══ Source

In [1]:
import uproot 
import awkward as ak
import numpy as np
import vector
import torch
import torch_hep
import torch_geometric
import itertools
import matplotlib.pyplot as plt
from sklearn.manifold import TSNE
import networkx as nx
from sklearn.model_selection import train_test_split
import sklearn
import mplhep as hep
import boost_histogram as bh
import time
import os
import pandas as pd
from tqdm import tqdm

from torch_geometric.loader import DataLoader


In [2]:
path = 'C:/Users/HP/Documents/data/'
base =  uproot.open(path+"4top_parton_CPstudy.root") 
tree_even = base['CP_even']
tree_odd = base['CP_odd']



In [3]:

dic_even = {}
dic_even['pt'] = np.hstack((tree_even['t_pt'].array(), tree_even['tbar_pt'].array()))
length_even = len(dic_even['pt'])
dic_even['eta'] = np.hstack((tree_even['t_eta'].array(), tree_even['tbar_eta'].array()))
dic_even['phi'] = np.hstack((tree_even['t_phi'].array(), tree_even['tbar_phi'].array()))
dic_even['e'] = np.hstack((tree_even['t_e'].array(), tree_even['tbar_e'].array()))
dic_even['type'] = np.hstack((np.zeros((length_even,2)), np.ones((length_even,2))))


dic_odd = {}
dic_odd['pt'] = np.hstack((tree_odd['t_pt'].array(), tree_odd['tbar_pt'].array()))
length_odd = len(dic_odd['pt'])
dic_odd['eta'] = np.hstack((tree_odd['t_eta'].array(), tree_odd['tbar_eta'].array()))
dic_odd['phi'] = np.hstack((tree_odd['t_phi'].array(), tree_odd['tbar_phi'].array()))
dic_odd['e'] = np.hstack((tree_odd['t_e'].array(), tree_odd['tbar_e'].array()))
dic_odd['type'] = np.hstack((np.zeros((length_odd,2)), np.ones((length_odd,2))))


In [5]:
dataset = []

for i in tqdm(range(length_odd)):
    G = torch_hep.graph.GraphBuilder()

════
══ The input

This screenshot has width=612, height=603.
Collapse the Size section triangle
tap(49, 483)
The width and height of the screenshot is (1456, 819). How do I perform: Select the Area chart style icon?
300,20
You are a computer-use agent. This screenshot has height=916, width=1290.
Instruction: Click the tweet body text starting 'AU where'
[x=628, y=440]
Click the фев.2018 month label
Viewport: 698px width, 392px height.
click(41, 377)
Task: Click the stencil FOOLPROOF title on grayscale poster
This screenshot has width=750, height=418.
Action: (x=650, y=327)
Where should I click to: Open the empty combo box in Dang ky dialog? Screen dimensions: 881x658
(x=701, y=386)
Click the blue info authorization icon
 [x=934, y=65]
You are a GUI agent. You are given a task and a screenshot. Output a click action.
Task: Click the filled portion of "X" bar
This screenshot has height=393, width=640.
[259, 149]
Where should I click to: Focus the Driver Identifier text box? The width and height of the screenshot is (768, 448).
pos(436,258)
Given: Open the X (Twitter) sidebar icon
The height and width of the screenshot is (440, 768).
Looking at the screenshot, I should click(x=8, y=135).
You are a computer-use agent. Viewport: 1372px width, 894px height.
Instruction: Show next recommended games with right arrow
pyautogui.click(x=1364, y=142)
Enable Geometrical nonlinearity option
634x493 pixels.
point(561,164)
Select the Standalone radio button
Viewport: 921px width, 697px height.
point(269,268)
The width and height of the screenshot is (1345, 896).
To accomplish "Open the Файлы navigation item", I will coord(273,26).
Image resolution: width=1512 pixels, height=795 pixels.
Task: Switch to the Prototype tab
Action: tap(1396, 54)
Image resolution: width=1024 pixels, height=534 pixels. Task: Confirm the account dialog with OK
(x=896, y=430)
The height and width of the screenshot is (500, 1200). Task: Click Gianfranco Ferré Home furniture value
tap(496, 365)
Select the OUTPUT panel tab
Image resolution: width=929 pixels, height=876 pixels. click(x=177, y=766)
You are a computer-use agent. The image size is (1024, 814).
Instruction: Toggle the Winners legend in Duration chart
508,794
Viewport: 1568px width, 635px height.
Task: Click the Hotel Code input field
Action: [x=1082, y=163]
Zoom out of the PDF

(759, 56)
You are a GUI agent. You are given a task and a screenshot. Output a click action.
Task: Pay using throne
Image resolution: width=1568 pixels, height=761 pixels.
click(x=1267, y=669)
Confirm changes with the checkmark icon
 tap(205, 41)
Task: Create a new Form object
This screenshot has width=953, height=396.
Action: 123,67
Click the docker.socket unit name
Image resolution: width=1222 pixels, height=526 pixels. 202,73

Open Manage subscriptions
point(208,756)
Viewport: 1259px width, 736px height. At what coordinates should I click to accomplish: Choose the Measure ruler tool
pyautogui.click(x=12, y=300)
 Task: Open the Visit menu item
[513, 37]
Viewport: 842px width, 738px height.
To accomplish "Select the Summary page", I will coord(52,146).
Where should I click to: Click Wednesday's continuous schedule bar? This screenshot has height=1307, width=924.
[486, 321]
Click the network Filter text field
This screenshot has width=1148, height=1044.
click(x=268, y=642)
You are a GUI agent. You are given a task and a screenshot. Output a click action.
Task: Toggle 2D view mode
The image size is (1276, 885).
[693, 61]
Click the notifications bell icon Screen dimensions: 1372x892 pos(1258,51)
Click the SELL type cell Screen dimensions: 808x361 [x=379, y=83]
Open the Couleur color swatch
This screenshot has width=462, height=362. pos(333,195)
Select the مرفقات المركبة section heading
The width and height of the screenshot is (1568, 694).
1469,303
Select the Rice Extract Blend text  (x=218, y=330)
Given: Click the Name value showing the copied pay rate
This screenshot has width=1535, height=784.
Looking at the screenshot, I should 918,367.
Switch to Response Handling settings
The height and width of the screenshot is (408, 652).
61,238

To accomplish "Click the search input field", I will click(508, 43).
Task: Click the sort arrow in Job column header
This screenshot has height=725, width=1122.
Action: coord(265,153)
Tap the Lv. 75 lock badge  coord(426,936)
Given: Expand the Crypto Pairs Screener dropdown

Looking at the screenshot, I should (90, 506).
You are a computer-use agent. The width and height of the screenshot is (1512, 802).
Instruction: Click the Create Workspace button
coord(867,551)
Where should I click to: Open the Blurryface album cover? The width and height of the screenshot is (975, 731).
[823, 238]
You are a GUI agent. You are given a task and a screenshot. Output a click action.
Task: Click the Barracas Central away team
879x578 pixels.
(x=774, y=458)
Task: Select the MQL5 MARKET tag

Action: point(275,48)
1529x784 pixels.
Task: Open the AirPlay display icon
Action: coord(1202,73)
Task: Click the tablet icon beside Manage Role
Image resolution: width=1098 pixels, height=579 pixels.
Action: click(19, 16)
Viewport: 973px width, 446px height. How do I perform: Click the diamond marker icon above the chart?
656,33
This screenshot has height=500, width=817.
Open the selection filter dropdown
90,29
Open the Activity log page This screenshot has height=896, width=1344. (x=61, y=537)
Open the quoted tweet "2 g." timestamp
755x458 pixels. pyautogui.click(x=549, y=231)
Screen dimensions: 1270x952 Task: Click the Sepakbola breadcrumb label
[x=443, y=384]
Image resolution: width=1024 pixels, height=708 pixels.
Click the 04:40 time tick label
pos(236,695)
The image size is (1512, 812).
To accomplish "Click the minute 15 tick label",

════

Things to do
**a.** In the records, copy out word for word the lines starting with the one containing "The width and height of the screenshot is (1345, 896)." and going on through the one containing "Action: tap(1396, 54)".
**b.** Extend the notebook code that loads the four-top CP study data, picking up right after its last line.

Results in order
**a.**
The width and height of the screenshot is (1345, 896).
To accomplish "Open the Файлы navigation item", I will coord(273,26).
Image resolution: width=1512 pixels, height=795 pixels.
Task: Switch to the Prototype tab
Action: tap(1396, 54)

**b.**
    G.add_asNode(key='x', pt = dic_odd['pt'][i], eta = dic_odd['eta'][i], phi = dic_odd['phi'][i], e = dic_odd['e'][i], type = dic_odd['type'][i],dtype=torch.float32)
    G.add_asEdge(key='edge_attrs', index=list(itertools.permutations(range(len(dic_odd['pt'][i])),2)), dtype=torch.int64)
    G.add_asGlobal(key='y', IsSIG=1, dtype=torch.float32)
    # G.add_asGlobal(key='w', weight=1, dtype=torch.float32)

    dataset.append(G.to_Data())

for i in tqdm(range(length_even)):
    G = torch_hep.graph.GraphBuilder()
    G.add_asNode(key='x', pt = dic_even['pt'][i] ,eta = dic_even['eta'][i], phi = dic_even['phi'][i] , e = dic_even['e'][i], type = dic_even['type'][i],dtype=torch.float32)
    G.add_asEdge(key='edge_attrs', index=list(itertools.permutations(range(len(dic_even['pt'][i])),2)), dtype=torch.int64)
    G.add_asGlobal(key='y', IsSIG=0, dtype=torch.float32)
    # G.add_asGlobal(key='w', weight=0.12, dtype=torch.float32)

    dataset.append(G.to_Data())

100%|██████████| 600000/600000 [02:26<00:00, 4104.26it/s]
100%|██████████| 600000/600000 [02:33<00:00, 3910.58it/s]


In [6]:
seed = 141592
torch.manual_seed(seed)
np.random.seed(seed)
np.random.shuffle(dataset)
#size = 200000
size = len(dataset)
cutoff = int(size*0.8)
#cutoff = 1000

train_dataset = dataset[:cutoff]
test_dataset = dataset[cutoff:size]

print(f'Number of training graphs: {len(train_dataset)}')
print(f'Number of test graphs: {len(test_dataset)}')
print(f'percentage of graphs that are signal: {100* length_odd/(length_odd + length_even):.2f}%')


Number of training graphs: 960000
Number of test graphs: 240000
percentage of graphs that are signal: 50.00%


In [7]:
train_loader = DataLoader(train_dataset, batch_size=128, shuffle=True)
test_loader = DataLoader(test_dataset, batch_size=128, shuffle=True)
scaler_loader = [i for i in DataLoader(train_dataset, batch_size=len(train_dataset), shuffle=False)][0]
scaler = sklearn.preprocessing.StandardScaler()
scaler.fit(scaler_loader.x)
#total_loader = [i for i in DataLoader(dataset, batch_size=len(dataset), shuffle=True)][0]


In [14]:
from torch import nn
from torch.nn import Linear
import torch.nn.functional as F
from torch_geometric.nn import GCNConv
from torch_geometric.nn import SAGEConv
from torch_geometric.nn import GraphConv
from torch_geometric.nn import GATConv
from torch_geometric.utils import scatter

from torch_geometric.nn import global_mean_pool


class GCN(torch.nn.Module):
    def __init__(self, hidden_channels, num_convs):
        super(GCN, self).__init__()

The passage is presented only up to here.